* _YOUR ASSIGNMENT_
Although the data below holds other lines too, output only those from the line with "Task: Click the rating star on Toffifee candy" up to and including the line with "Viewport: 521px width, 812px height.", exactly as they appear.

* _DATASET CONTENT_
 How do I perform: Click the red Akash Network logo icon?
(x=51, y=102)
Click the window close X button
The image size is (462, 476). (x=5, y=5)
---
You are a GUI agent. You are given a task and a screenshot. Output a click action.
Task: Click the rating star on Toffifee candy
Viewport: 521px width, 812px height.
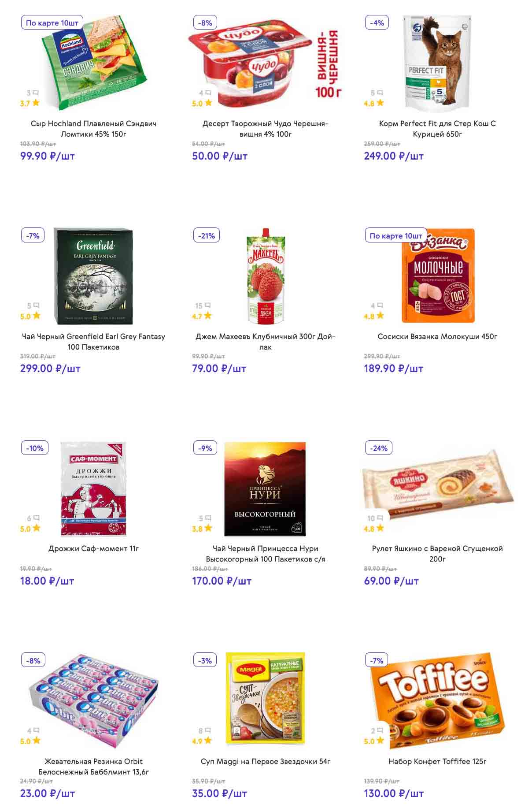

* _RESPONSE TO THE EXERCISE_
Task: Click the rating star on Toffifee candy
Viewport: 521px width, 812px height.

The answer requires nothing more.